On Tue, Aug 21, 2018 at 01:01:00PM -0400, Austin S. Hemmelgarn wrote:
> On 2018-08-21 12:05, David Sterba wrote:
> > On Tue, Aug 21, 2018 at 10:10:04AM -0400, Austin S. Hemmelgarn wrote:
> >> On 2018-08-21 09:32, Janos Toth F. wrote:
> >>>>>> so pretty much everyone who wants to avoid the overhead from them can 
> >>>>>> just
> >>>>>> use the `noatime` mount option.
> >>>
> >>> It would be great if someone finally fixed this old bug then:
> >>> https://bugzilla.kernel.org/show_bug.cgi?id=61601
> >>> Until then, it seems practically impossible to use both noatime (this
> >>> can't be added as rootflag in the command line and won't apply if the
> >>> kernel already mounted the root as RW) and space-cache-v2 (has to be
> >>> added as a rootflag along with RW to take effect) for the root
> >>> filesystem (at least without an init*fs, which I never use, so can't
> >>> tell).
> >>>
> >> Last I knew, it was fixed.  Of course, it's been quite a while since I
> >> last tried this, as I run locally patched kernels that have `noatime` as
> >> the default instead of `relatime`.
> > 
> > I'm using VMs without initrd, tested the rootflags=noatime and it still
> > fails, the same way as in the bugreport.
> > 
> > As the 'noatime' mount option is part of the mount(2) API (passed as a
> > bit via mountflags), the remaining option in the filesystem is to
> > whitelist the generic options and ignore them.
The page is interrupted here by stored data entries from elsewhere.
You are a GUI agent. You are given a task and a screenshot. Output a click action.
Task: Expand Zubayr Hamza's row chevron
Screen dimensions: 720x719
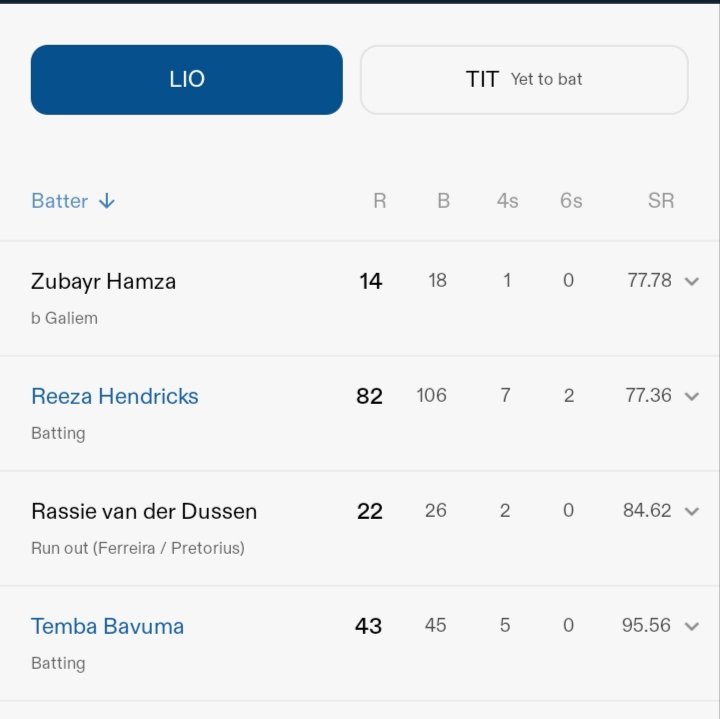point(691,281)
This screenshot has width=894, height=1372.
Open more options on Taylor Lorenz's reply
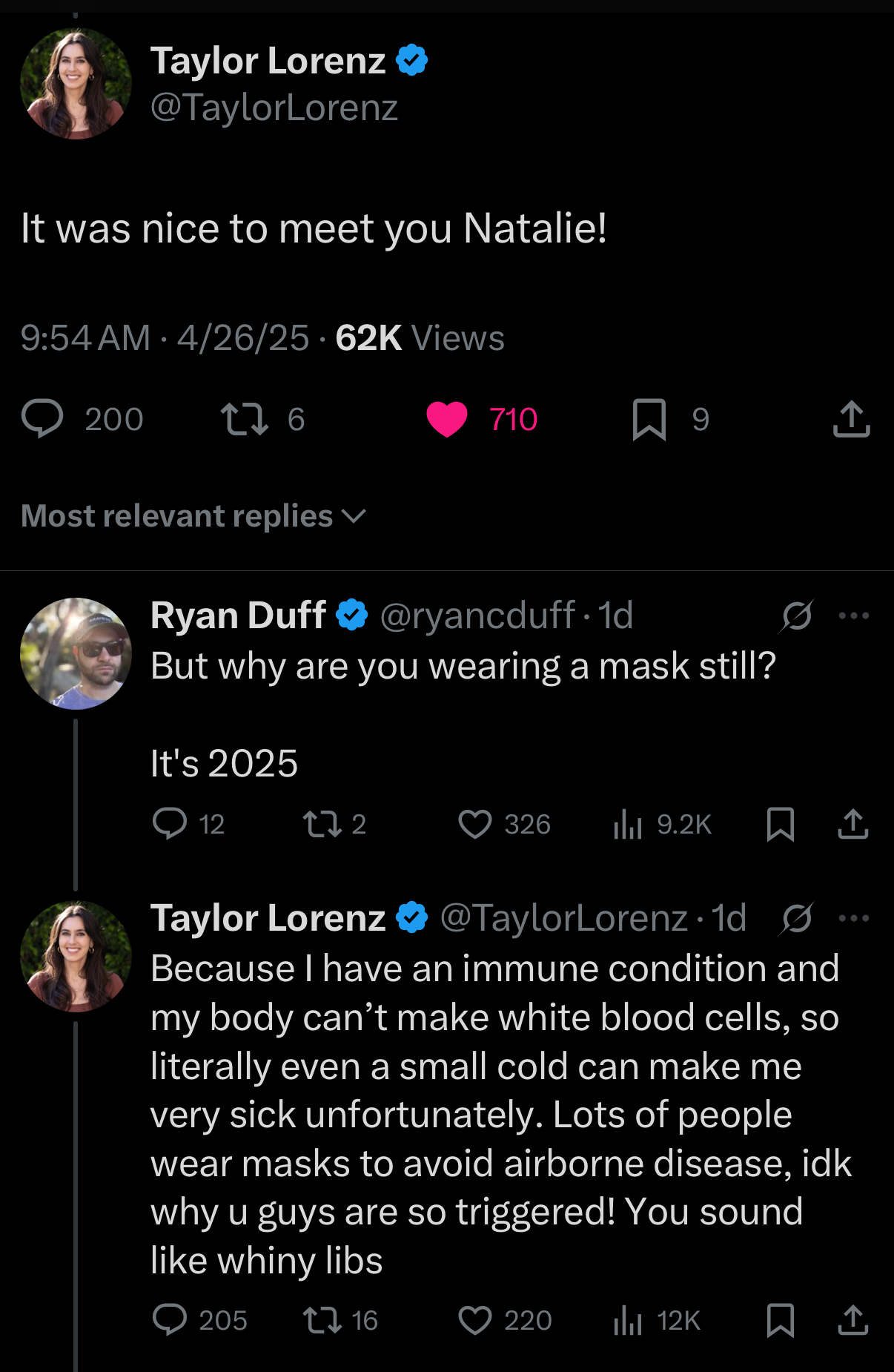(x=853, y=918)
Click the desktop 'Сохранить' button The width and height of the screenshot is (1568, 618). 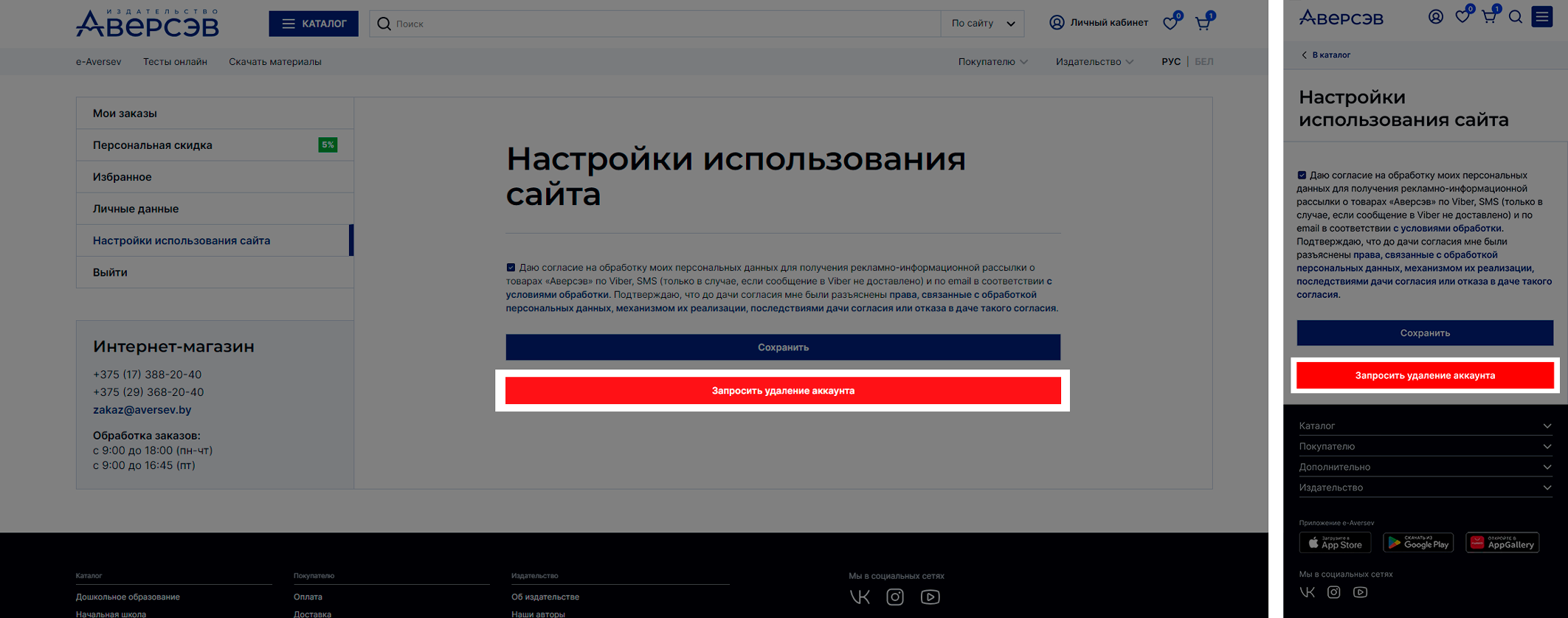783,347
But this brings some
> > layering violation question.
> > 
> > On the other hand, this would be come confusing as the user expectation
> > is to see the effects of 'noatime'.
> > 
> Ideally there would be a way to get this to actually work properly.  I 
> think ext4 at least doesn't panic, though I'm not sure if it actually 
> works correctly.

No, ext4 also refuses to mount, the panic happens in VFS that tries
either the rootfstype= or all available filesystems.

[    3.763602] EXT4-fs (sda): Unrecognized mount option "noatime" or missing 
value 

[    3.761315] BTRFS info (device sda): unrecognized mount option 'noatime'

> Otherwise, the only option for people who want it set is to patch the 
> kernel to get noatime as the default (instead of relatime).  I would 
> look at pushing such a patch upstream myself actually, if it weren't for 
> the fact that I'm fairly certain that it would be immediately NACK'ed by 
> at least Linus, and probably a couple of other people too.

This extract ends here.